2.1 Ainsi que la cour cantonale et les parties l'admettent à juste titre, la
relation entre celles-ci relève du contrat d'engagement des voyageurs de
commerce au sens des art. 347 ss CO. Comme les intéressées n'ont pas conclu
de contrat écrit, la question du remboursement des frais visée à l'art. 347a
al. 1 let. c CO est réglée par les dispositions légales et, au surplus, par
les conditions habituelles de travail (art. 347a al. 2 CO), les règles
générales du contrat individuel de travail s'appliquant à titre supplétif
(art. 355 CO). En conséquence, la présente espèce doit être jugée à l'aune
des art. 327a et 327b CO.

2.2 L'art. 327a al. 1 CO dispose que l'employeur rembourse au travailleur
tous les frais imposés par l'exécution du travail et, lorsque le travailleur
est occupé en dehors de son lieu de travail, les dépenses nécessaires pour
son entretien. Les frais imposés par l'exécution du travail comprennent
toutes les dépenses nécessaires, occasionnées par le travail (sur ce point,
cf. Brunner/Bühler/Waeber/Bruchez, Commentaire du contrat de travail, 3e éd.,
Lausanne 2004, n. 1 ad art. 327a CO; Wyler, Droit du travail, Berne 2002, p.
211). Le travailleur ne peut faire valoir à ce titre des dépenses d'agrément
ou de formation professionnelle générale non expressément prises en charge
par l'employeur (Tercier, Les contrats spéciaux, 3e éd., Zurich 2003, n. 3198
p. 462). Il appartient au travailleur d'apporter la preuve de la nécessité
des dépenses, sans que l'employeur puisse à cet égard poser d'exigences
excessives (ATF 116 II 145 consid. 6b p. 150; 91 II 372 consid. 12 p. 385;
plus récemment Tercier, op. cit., n. 3198 p. 462 s.; Staehelin/Vischer,
Commentaire zurichois, n. 9 ad art. 327a CO).
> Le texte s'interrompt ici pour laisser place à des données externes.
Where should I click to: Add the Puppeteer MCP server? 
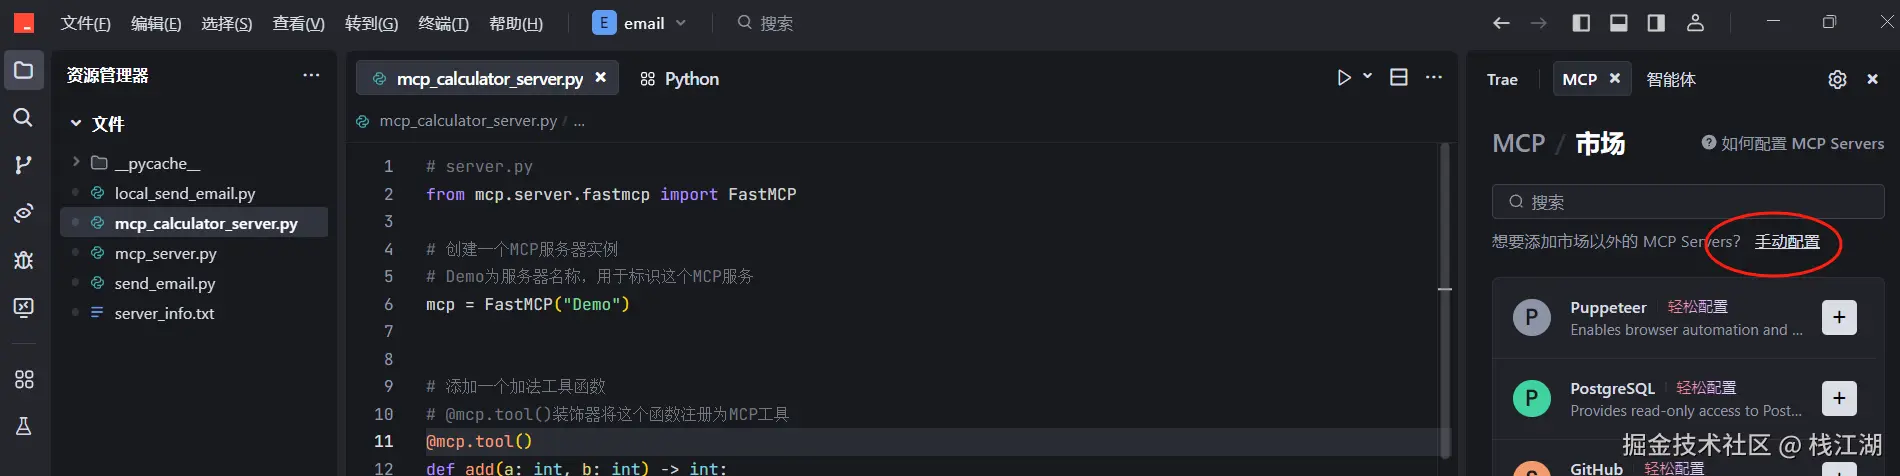tap(1839, 318)
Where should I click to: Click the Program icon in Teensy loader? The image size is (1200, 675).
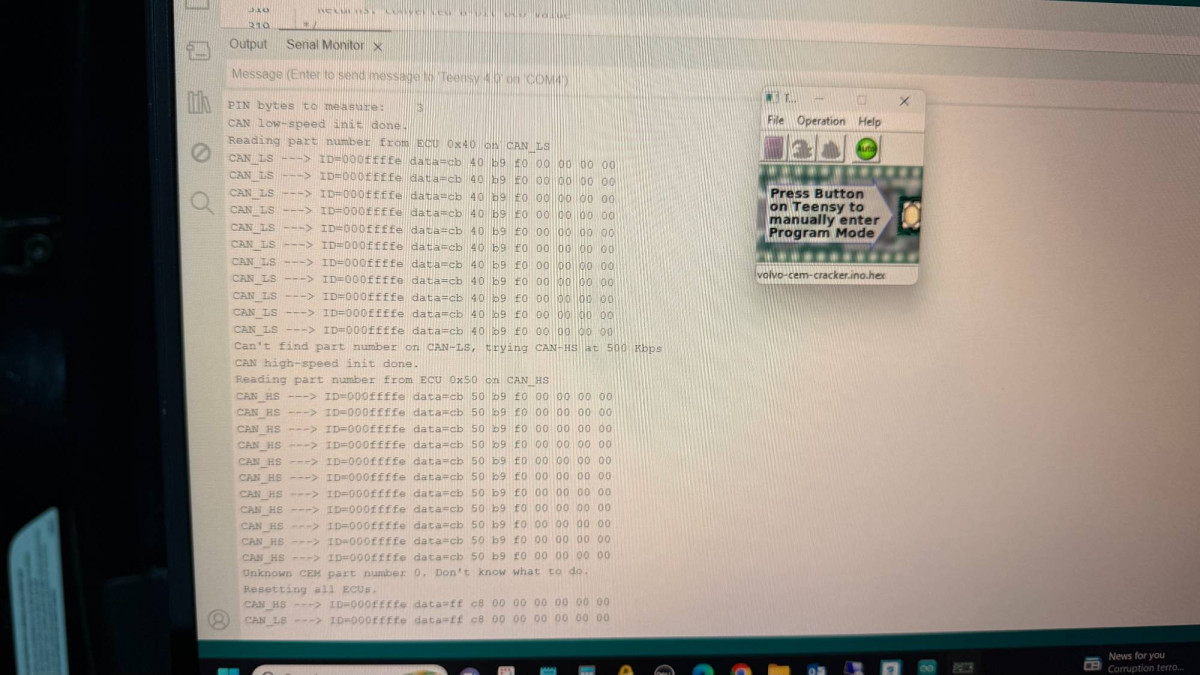pos(803,148)
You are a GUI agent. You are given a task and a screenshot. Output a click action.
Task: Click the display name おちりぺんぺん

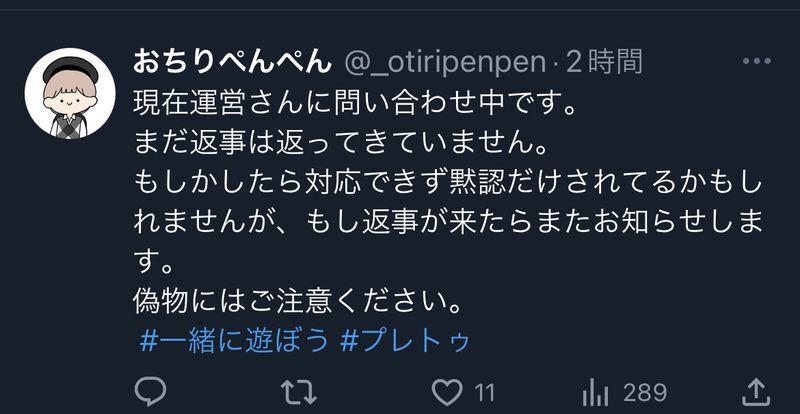point(232,63)
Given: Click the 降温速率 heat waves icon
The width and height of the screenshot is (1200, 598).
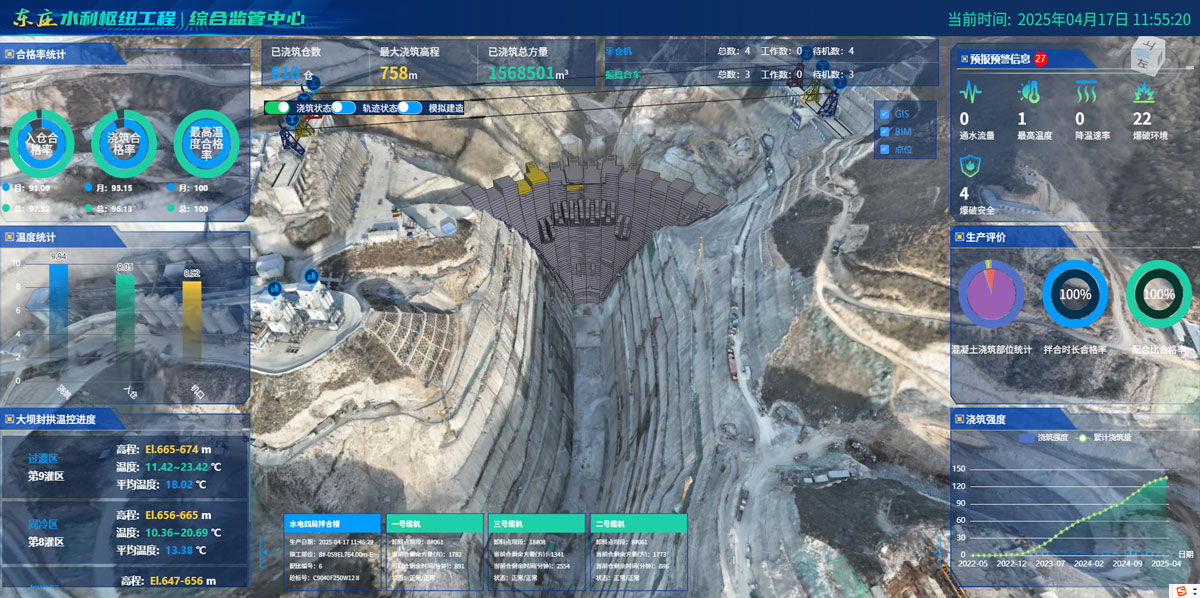Looking at the screenshot, I should pos(1086,93).
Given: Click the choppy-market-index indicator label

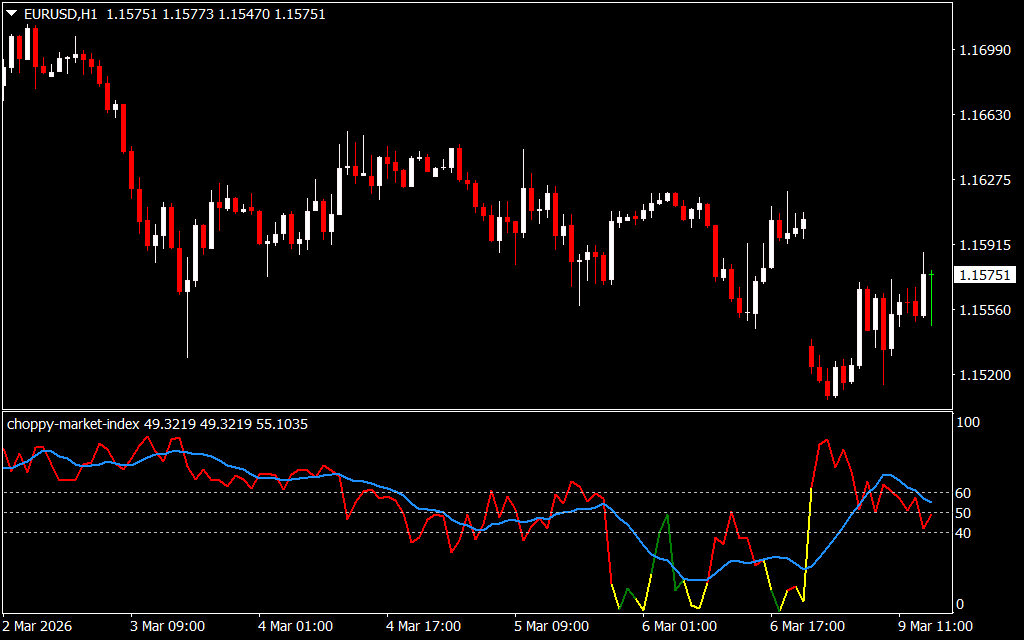Looking at the screenshot, I should pos(74,424).
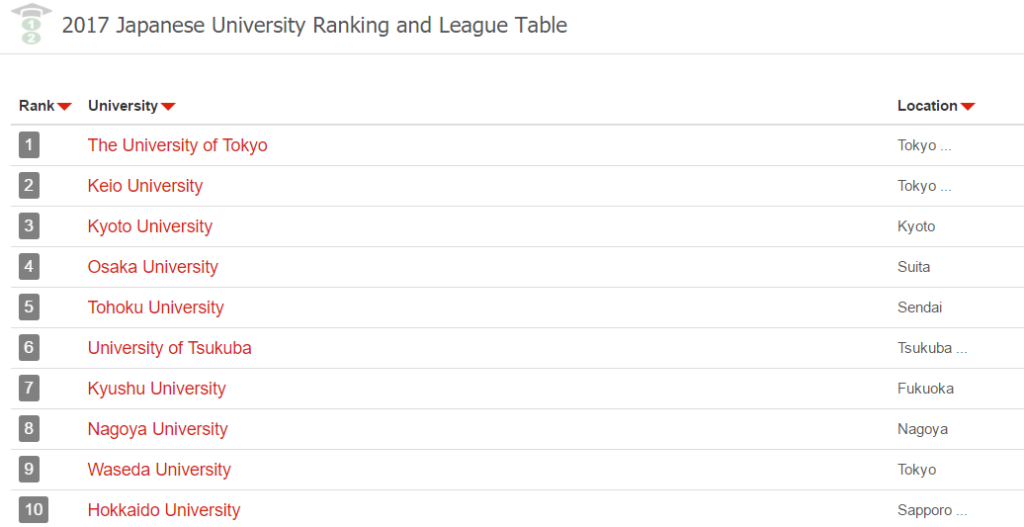This screenshot has height=527, width=1024.
Task: Click the rank 8 number badge
Action: point(29,428)
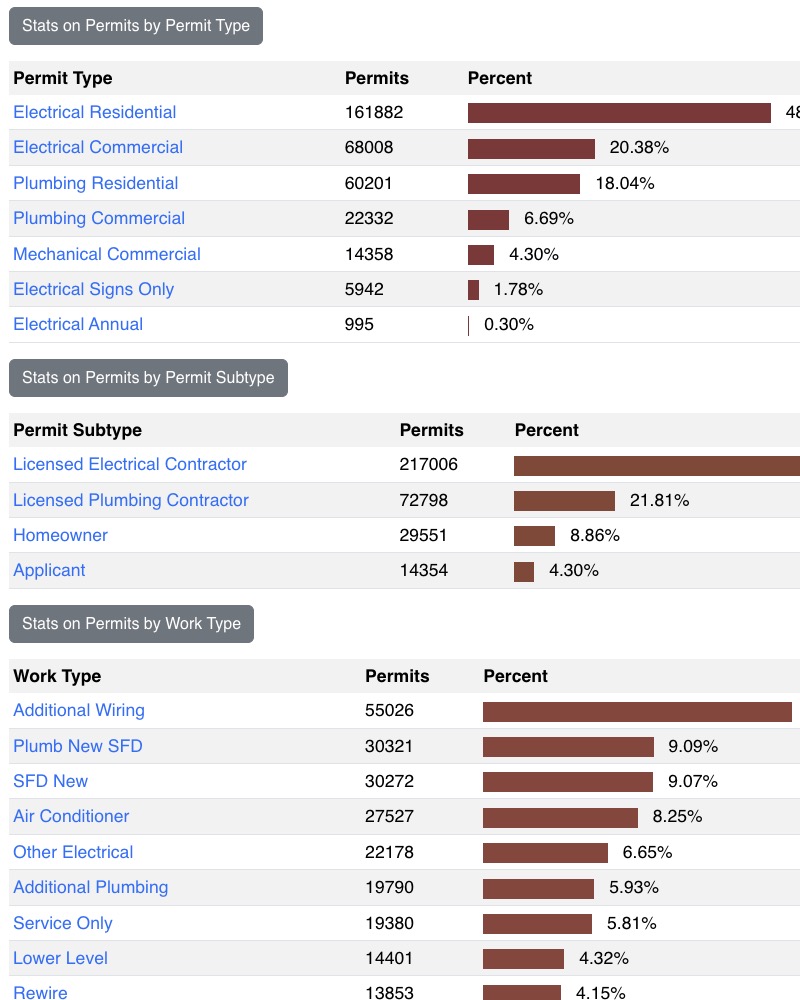The height and width of the screenshot is (1000, 800).
Task: Open the Licensed Plumbing Contractor link
Action: (x=131, y=500)
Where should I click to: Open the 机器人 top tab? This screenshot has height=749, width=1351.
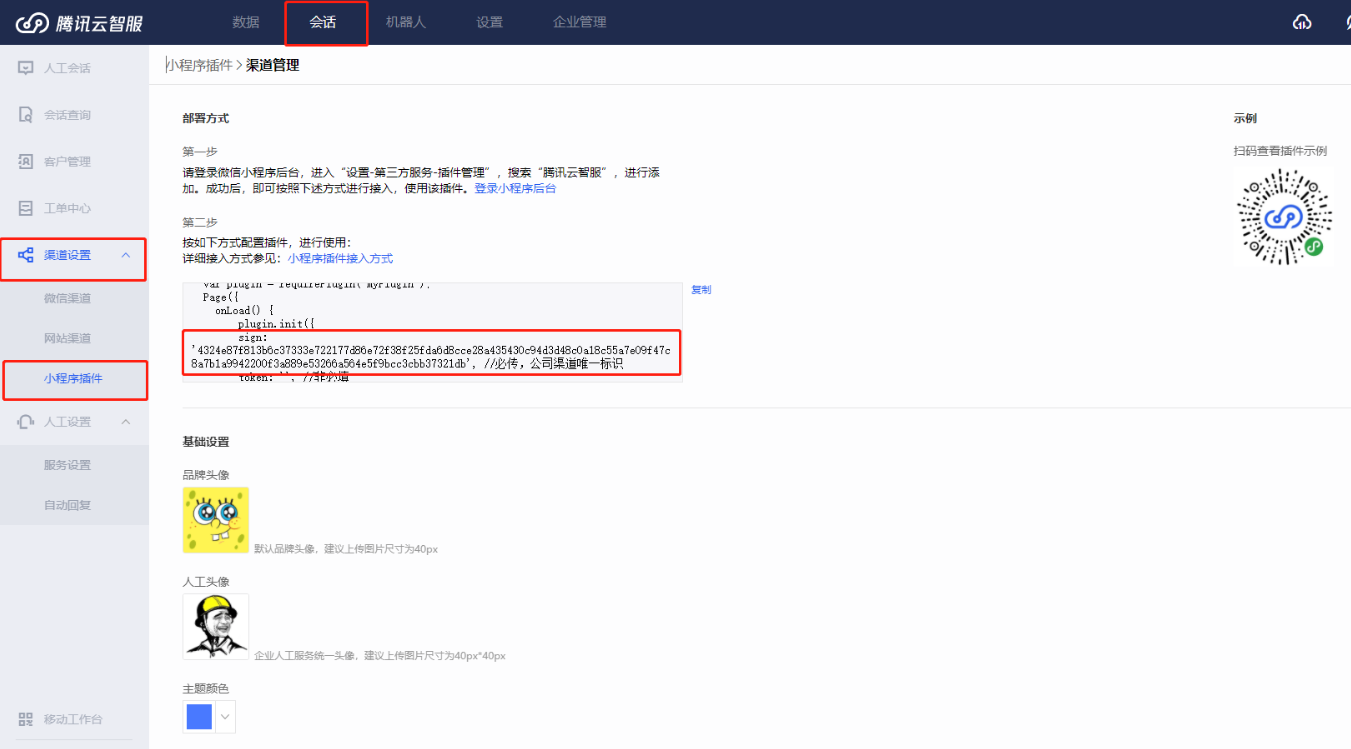pos(406,22)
L'art. 327b al. 1 CO prévoit que si, d'entente avec l'employeur, le
travailleur utilise pour son travail son propre véhicule à moteur ou un
véhicule à moteur mis à sa disposition par l'employeur, il a droit au
remboursement des frais courants d'usage et d'entretien (soit notamment les
dépenses concernant l'essence, l'huile, les services périodiques, les
réparations, etc.; sur ce point cf. Brunner/Bühler/ Waeber/Bruchez, op. cit.,
n. 1 ad art. 327b CO; Portmann, Individualarbeitsrecht, Zurich 2000, n. 745
ss p. 159 s.), dans la mesure où le véhicule sert à l'exécution du travail.
Il en résulte que l'employeur ne répond des frais courants d'usage et
d'entretien qu'en proportion de la part qui correspond à l'utilisation
professionnelle du véhicule (Brunner/Bühler/ Waeber/Bruchez, op. cit., n. 1
ad art. 327b CO; Tercier, op. cit., n. 3199 p. 463; Wyler, op. cit., p. 211),
de sorte que si le travailleur est autorisé à utiliser le véhicule à titre
privé, un partage des frais peut intervenir (Portmann, op. cit., n. 749 p.
160; Duc/Subilia, Commentaire du contrat individuel de travail, Lausanne
1998, n. 7 ad art. 327b CO). Pour le surplus, le caractère relativement
impératif des art. 327a al. 1 et 327b al. 1 CO implique qu'en l'absence de
convention écrite contraire, les autres frais incombent entièrement à
l'employeur, même lorsque le travailleur est autorisé à utiliser le véhicule
à des fins privées (en ce sens, cf. Brühwiler, Kommentar zum
Einzelarbeitsvertrag, Berne 1996, n. 5 ad art. 327b CO; Staehelin/ Vischer,
op. cit., n. 6 ad art. 327b CO; ces auteurs relèvent que le véhicule de
fonction est en effet un instrument de travail qui, sauf accord ou usage
contraire, doit être fourni par l'employeur, conformément à l'art. 327 al. 1
CO). Il en va notamment ainsi de l'amortissement - respectivement du leasing
- du véhicule, de même que de la prime d'assurance contre la responsabilité
civile, dès lors que le risque d'accident dans l'utilisation professionnelle
du véhicule est à la charge de l'employeur, qu'il s'agisse d'un véhicule de
service ou de celui du travailleur (en ce sens, cf. Aubert, Commentaire
romand, n. 2 in fine ad art. 327b CO; Wyler, op. cit., p. 211).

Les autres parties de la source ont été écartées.